Original Release: June 16th, 2018
Consider this my ‘RIP Telltale Games’ post. Even though they treated their employees like garbage. Still, good luck to everyone from the studio that are currently out of a job.
Detroit: Become Human came out a little while ago. I haven’t played it, but from what I’ve seen it looks pretty neat. It seems like it’s a big step up from the last game the developers worked on, Beyond Two Souls (which I really disliked). So, with games like these fresher than they’ve been in months, I’m gonna talk about them.
Have I justified today’s topic enough yet?
Adventure games go back almost as far as video games themselves. Before the modern game existed, we had text-based adventure games (which are still fun as hell, if you ask me). Then we had point-and-click adventure games, such as Day of the Purple Tentacle. Now, we have the Telltale games and Quantic Dream games.
These games are much less about thrilling gameplay and more about the stories they have to tell. As such, the gameplay is very minimal, opting for simple timed dialogue options and quick time events. Because of this, the strength of the game entirely depends on two things: it’s presentation and it’s writing. If one of those things are weak, the game as a whole will suffer.
Take the Telltale games, for example. While not all of their stories are huge hits, the unique Telltale engine has built a distinct style of cell-shaded adventure games. As such, they have the presentation down pact. Then there’s the stories, which more often than not are pretty interesting or highly emotional, such as the first season of Walking Dead, the Wolf Among Us (my personal favorite) or season two of Batman (because season one was meh). Plus, their episodic nature makes the game more easy to digest in small chunks.
Then we have Quantic Dream, whom I like significantly less if I”m honest. Heavy Rain is an alright experience that pushed the graphical boundaries of the PS3 back in the day, and the story was… alright. And Detroit: Become Human looks to do the same with the PS4. But Beyond Two Souls was just… a bad time.
Let me explain. The story of Beyond Two Souls was a poorly plotted mess that jumps all around the timeline of the main character’s life. This creates a unique style of storytelling, where you have to pick up all the pieces and put the story together. It’s not until you finish the game that you can play through the whole thing coherently. Here’s my problem: all the different cuts go to completely different periods in her life, so instead of being intruding and thought provoking, it just gives the player mental whiplash. If it juggled the child story, the teenage story and the adult story in a coherent pattern, then the game would still create the intrigue without snapping the audience’s neck. But instead they opt for completely random jumping around time.

TASK LIST:
1. Transcribe the stretch of the adventure games post from "Original Release: June" through "talk about them.".
2. Answer these questions from the adventure games post.
(a) Which point-and-click adventure game is given as an example?
(b) Which Telltale game is named as the writer's personal favorite?
(c) The graphical boundaries of which console did Heavy Rain push?

INFORMATION SUPPLIED:
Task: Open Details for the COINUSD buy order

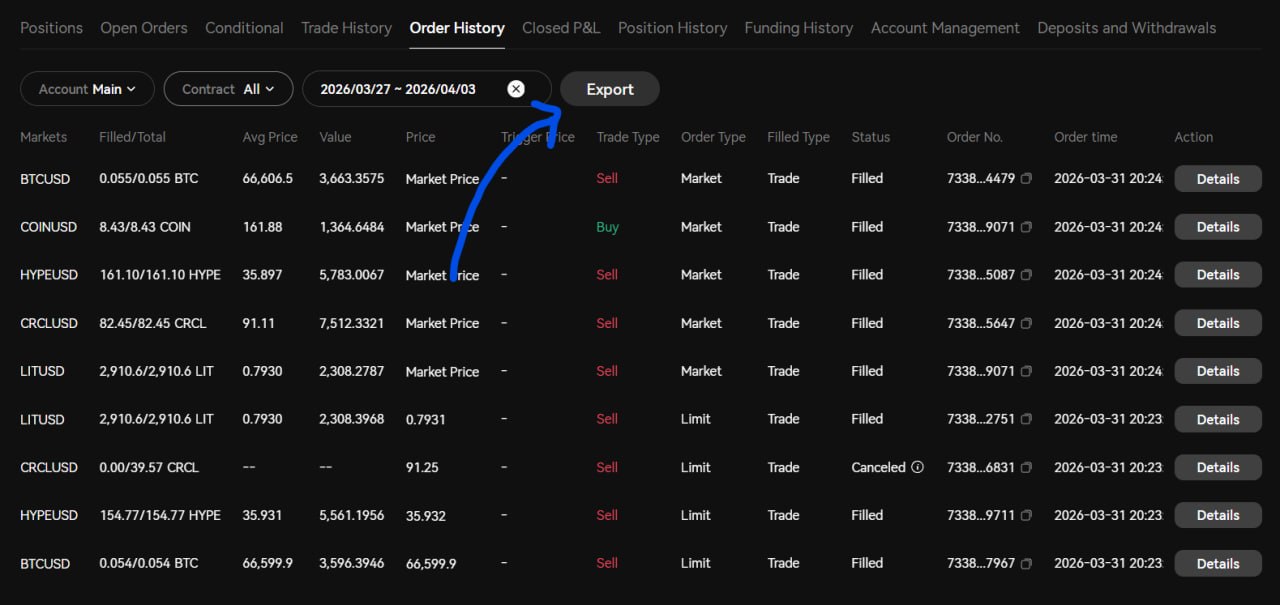Action: point(1217,227)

PER-TASK OUTPUTS:
1.
Original Release: June 16th, 2018
Consider this my ‘RIP Telltale Games’ post. Even though they treated their employees like garbage. Still, good luck to everyone from the studio that are currently out of a job.
Detroit: Become Human came out a little while ago. I haven’t played it, but from what I’ve seen it looks pretty neat. It seems like it’s a big step up from the last game the developers worked on, Beyond Two Souls (which I really disliked). So, with games like these fresher than they’ve been in months, I’m gonna talk about them.

2.
(a) Day of the Purple Tentacle
(b) The Wolf Among Us
(c) The PS3